# WHAT THE EXERCISE ASKS
The lines to extract run from the first line of the entries through the line that contains "Necessary [button] (40, 786)"; reproduce exactly those lines and no others.

# DATASET RECORDS
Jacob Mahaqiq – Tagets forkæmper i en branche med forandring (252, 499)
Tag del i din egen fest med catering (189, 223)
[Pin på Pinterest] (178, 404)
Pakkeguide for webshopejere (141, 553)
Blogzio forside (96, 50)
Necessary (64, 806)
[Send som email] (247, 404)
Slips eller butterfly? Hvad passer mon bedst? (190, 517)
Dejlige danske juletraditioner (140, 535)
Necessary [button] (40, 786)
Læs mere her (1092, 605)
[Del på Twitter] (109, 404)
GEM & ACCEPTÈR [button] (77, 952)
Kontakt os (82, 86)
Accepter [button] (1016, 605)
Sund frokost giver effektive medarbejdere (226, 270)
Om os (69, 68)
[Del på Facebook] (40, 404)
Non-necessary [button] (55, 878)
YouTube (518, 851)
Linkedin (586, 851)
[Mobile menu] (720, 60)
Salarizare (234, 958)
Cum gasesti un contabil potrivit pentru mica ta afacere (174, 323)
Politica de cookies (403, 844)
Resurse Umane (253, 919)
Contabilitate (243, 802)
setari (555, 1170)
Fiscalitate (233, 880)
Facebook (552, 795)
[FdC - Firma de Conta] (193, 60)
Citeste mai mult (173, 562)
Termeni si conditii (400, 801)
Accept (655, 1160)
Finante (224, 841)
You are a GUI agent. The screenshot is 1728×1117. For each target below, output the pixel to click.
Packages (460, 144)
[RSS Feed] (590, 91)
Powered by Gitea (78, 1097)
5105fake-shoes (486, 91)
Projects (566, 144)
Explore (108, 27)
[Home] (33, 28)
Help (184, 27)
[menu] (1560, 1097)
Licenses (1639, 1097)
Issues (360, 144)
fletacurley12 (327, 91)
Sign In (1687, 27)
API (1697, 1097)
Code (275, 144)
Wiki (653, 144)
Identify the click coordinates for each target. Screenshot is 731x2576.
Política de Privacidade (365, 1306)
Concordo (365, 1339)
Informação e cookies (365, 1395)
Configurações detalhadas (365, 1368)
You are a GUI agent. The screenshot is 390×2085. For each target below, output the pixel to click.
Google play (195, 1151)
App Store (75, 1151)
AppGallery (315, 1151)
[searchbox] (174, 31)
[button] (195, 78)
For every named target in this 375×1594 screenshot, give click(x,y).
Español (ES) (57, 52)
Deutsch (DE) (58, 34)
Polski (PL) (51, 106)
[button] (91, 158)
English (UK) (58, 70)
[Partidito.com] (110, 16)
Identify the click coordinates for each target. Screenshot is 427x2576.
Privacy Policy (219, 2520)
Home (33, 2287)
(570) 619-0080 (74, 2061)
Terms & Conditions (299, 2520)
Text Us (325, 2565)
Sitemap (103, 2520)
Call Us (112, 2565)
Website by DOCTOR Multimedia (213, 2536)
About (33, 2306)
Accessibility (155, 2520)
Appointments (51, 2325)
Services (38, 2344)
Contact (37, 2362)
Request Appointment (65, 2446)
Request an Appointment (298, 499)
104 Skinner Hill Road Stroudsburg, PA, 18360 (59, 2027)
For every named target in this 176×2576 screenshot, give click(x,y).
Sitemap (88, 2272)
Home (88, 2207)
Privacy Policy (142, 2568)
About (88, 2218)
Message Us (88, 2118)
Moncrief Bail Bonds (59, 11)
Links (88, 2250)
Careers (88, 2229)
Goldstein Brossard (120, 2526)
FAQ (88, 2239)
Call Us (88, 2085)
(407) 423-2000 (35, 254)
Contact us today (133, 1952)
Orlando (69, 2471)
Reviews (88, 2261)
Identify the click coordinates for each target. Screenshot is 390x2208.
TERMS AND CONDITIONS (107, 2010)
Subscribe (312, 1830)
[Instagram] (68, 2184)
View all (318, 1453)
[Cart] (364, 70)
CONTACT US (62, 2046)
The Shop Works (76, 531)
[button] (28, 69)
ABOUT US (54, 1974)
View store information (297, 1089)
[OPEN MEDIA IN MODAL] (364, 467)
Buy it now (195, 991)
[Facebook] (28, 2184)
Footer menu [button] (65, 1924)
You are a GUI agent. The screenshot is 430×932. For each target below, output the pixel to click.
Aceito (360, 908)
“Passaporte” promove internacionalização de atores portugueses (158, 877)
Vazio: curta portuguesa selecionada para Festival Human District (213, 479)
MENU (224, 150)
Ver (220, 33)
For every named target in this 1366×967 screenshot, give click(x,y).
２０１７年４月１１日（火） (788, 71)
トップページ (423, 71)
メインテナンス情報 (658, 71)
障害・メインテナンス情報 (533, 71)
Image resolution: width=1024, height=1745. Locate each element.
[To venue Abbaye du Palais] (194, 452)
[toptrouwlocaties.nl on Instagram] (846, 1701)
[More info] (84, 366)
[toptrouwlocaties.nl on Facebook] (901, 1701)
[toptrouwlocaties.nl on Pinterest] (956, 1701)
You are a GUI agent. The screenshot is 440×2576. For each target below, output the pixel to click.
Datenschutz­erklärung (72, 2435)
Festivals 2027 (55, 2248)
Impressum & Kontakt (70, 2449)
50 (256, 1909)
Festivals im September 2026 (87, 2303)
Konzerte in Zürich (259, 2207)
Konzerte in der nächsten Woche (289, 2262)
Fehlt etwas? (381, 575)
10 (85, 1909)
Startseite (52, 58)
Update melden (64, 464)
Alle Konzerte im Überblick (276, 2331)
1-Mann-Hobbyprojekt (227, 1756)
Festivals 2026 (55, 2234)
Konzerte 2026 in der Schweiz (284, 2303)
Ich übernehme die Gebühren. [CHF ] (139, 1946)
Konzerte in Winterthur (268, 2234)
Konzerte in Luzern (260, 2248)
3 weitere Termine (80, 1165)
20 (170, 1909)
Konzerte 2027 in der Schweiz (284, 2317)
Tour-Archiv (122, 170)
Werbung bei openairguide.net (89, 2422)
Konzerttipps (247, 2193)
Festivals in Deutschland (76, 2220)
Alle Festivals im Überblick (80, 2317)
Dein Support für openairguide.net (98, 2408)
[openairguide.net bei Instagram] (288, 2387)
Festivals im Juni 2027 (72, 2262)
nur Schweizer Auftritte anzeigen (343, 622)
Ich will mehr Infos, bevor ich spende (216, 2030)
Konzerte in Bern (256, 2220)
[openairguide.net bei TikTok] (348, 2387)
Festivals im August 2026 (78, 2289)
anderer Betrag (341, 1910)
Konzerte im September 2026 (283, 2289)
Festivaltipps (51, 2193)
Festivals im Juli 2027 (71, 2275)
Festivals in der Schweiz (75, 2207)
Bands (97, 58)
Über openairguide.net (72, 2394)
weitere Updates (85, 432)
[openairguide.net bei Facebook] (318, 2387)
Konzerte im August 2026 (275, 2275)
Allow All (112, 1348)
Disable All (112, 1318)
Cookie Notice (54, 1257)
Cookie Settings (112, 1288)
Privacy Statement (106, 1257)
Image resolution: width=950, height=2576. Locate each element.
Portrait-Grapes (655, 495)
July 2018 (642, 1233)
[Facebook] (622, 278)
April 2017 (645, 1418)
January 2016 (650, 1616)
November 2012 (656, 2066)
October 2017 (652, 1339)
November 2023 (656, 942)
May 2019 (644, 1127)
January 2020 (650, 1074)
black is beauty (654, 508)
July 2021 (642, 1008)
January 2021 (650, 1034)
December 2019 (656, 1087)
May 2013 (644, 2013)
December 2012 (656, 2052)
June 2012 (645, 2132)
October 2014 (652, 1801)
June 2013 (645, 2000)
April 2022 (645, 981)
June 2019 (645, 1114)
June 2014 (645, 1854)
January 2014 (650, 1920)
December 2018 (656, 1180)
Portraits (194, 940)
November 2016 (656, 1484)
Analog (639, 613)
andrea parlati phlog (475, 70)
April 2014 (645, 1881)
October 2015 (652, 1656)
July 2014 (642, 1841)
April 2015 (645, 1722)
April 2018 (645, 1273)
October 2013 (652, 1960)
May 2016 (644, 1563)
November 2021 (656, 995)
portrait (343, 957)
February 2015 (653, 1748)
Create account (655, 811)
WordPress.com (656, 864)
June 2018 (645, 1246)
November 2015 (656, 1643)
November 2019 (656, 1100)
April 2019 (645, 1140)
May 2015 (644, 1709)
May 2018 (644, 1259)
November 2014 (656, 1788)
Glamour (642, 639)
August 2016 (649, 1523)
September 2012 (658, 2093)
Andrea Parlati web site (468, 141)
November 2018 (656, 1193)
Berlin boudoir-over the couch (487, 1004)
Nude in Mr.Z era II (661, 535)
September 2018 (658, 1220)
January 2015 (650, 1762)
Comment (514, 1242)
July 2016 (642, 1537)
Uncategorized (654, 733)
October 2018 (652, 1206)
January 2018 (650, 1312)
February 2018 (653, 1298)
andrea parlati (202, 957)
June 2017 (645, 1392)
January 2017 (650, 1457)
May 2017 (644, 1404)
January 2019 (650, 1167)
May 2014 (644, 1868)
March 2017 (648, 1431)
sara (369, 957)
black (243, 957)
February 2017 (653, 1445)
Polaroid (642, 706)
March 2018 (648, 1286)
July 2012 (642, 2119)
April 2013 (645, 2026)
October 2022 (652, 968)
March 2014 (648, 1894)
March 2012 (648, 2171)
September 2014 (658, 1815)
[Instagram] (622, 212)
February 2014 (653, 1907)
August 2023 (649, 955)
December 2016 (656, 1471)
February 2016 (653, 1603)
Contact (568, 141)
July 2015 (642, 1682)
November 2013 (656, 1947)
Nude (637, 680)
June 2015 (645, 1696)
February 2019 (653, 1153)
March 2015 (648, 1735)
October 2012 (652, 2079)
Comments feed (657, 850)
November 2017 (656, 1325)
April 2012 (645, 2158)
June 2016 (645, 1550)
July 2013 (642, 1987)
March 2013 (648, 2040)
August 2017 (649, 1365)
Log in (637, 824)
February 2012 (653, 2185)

# TASK RESULT
Jacob Mahaqiq – Tagets forkæmper i en branche med forandring (252, 499)
Tag del i din egen fest med catering (189, 223)
[Pin på Pinterest] (178, 404)
Pakkeguide for webshopejere (141, 553)
Blogzio forside (96, 50)
Necessary (64, 806)
[Send som email] (247, 404)
Slips eller butterfly? Hvad passer mon bedst? (190, 517)
Dejlige danske juletraditioner (140, 535)
Necessary [button] (40, 786)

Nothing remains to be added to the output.